周宣の夢解きによって、文帝はおのれの誤解を悟りましたが、惜しいかな、取り消しの命令は一歩及ばず、哀れ甄皇后はすでに毒を呑んでいたのです。文帝はのちのちまでこのことを悔やむこととなりました。
その後もたびたび周宣は文帝の夢を解き、様々な助言を与えました。
あるとき、文帝がしみじみと言ったものです。
「夢の知らせがみな読み解けたなら大層楽であろうにのう。己で見る夢さえままならぬとは、人とは所詮くだらぬものよ」
周宣は答えました。
「夢とはすべてその人の内側から生まれるもの。
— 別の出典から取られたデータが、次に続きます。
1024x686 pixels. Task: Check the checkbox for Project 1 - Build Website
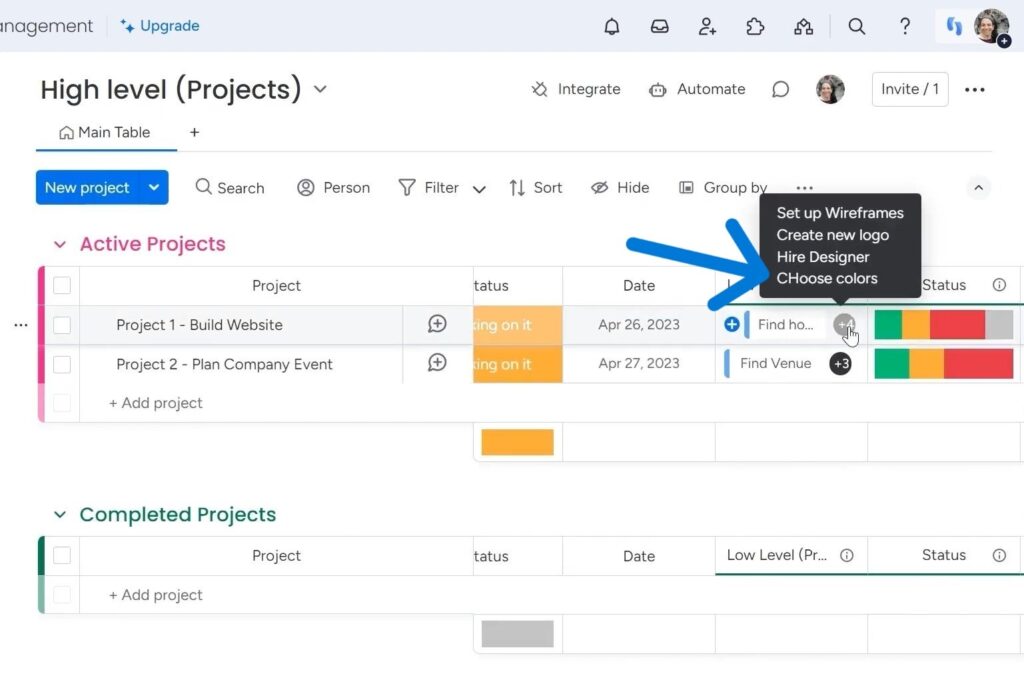coord(62,325)
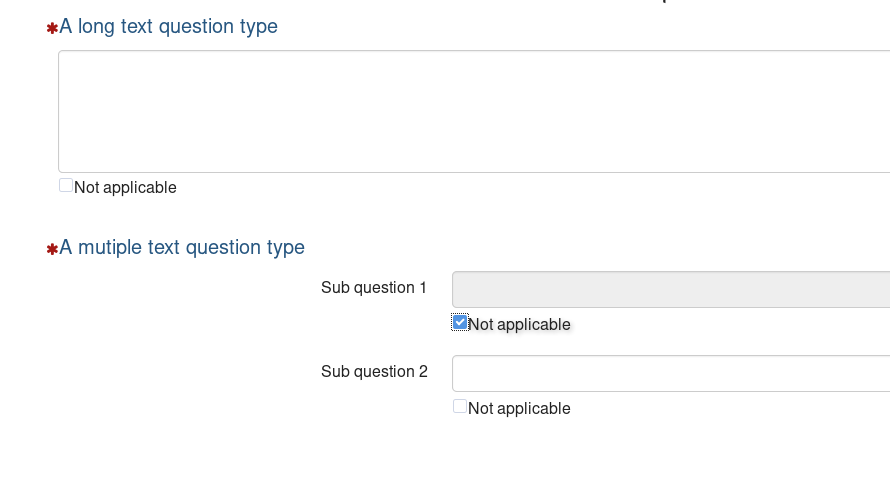The height and width of the screenshot is (477, 890).
Task: Click the word 'long' in the first heading
Action: [x=96, y=27]
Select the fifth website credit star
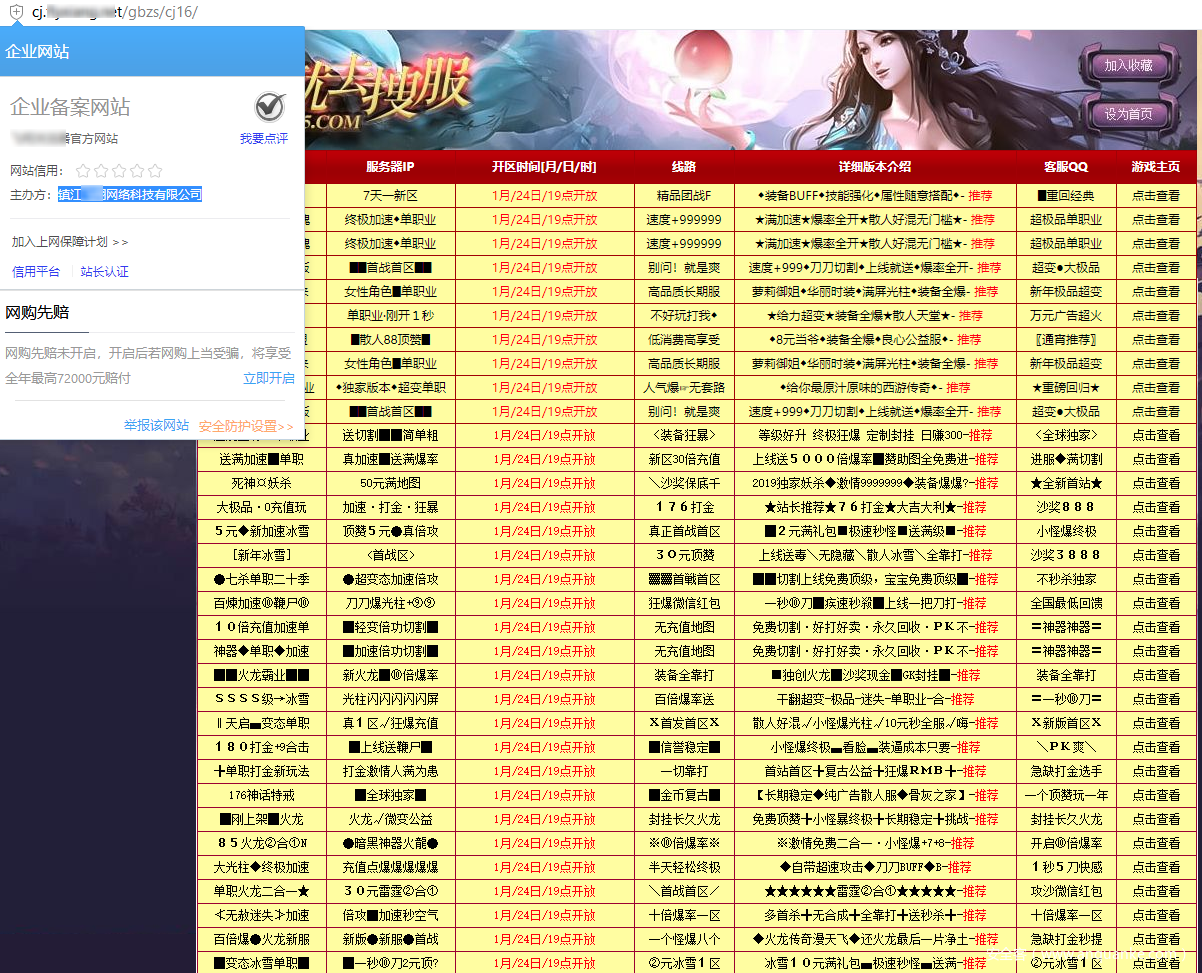Screen dimensions: 1202x973 (155, 171)
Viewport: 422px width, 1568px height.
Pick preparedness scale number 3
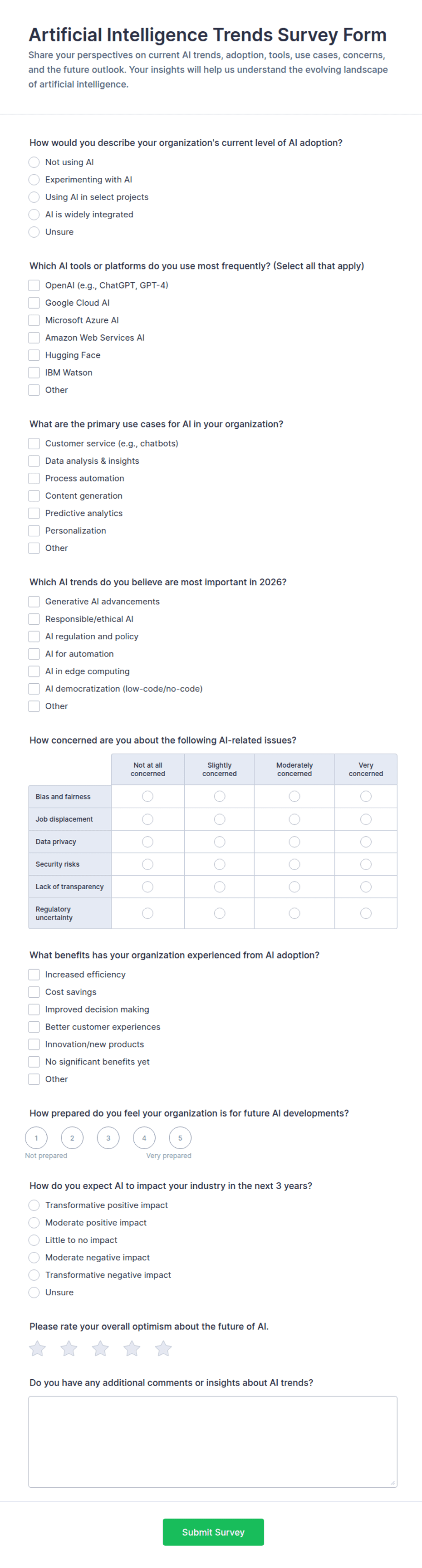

どのような人間にもあのような夢幻が潜んでいることが、私は素晴らしいと思うのです。知ることが幸せではありませぬ。知ろうとすることが人の幸せなのであります。その結果、辛く悲しいことが起きたとしても、知ろうと臨んだ者であれば、決して押しつぶされるようなことはありますまい。言葉とは人が作った至高のものでありますが決して万能ではございませぬ。言葉では届かぬ領域を補うために自然が用意したものこそ、まどろみに浮かぶ夢なのでしょう。夢なくして人は自然でいられますまい」
周宣はその後、明帝の代まで魏に仕えました。
その最期はまるで眠るように静かであったと伝えられます。遺体が蝶になって飛んでいったという話が残っておりますが、はてさて嘘かまことか、うつつか夢か。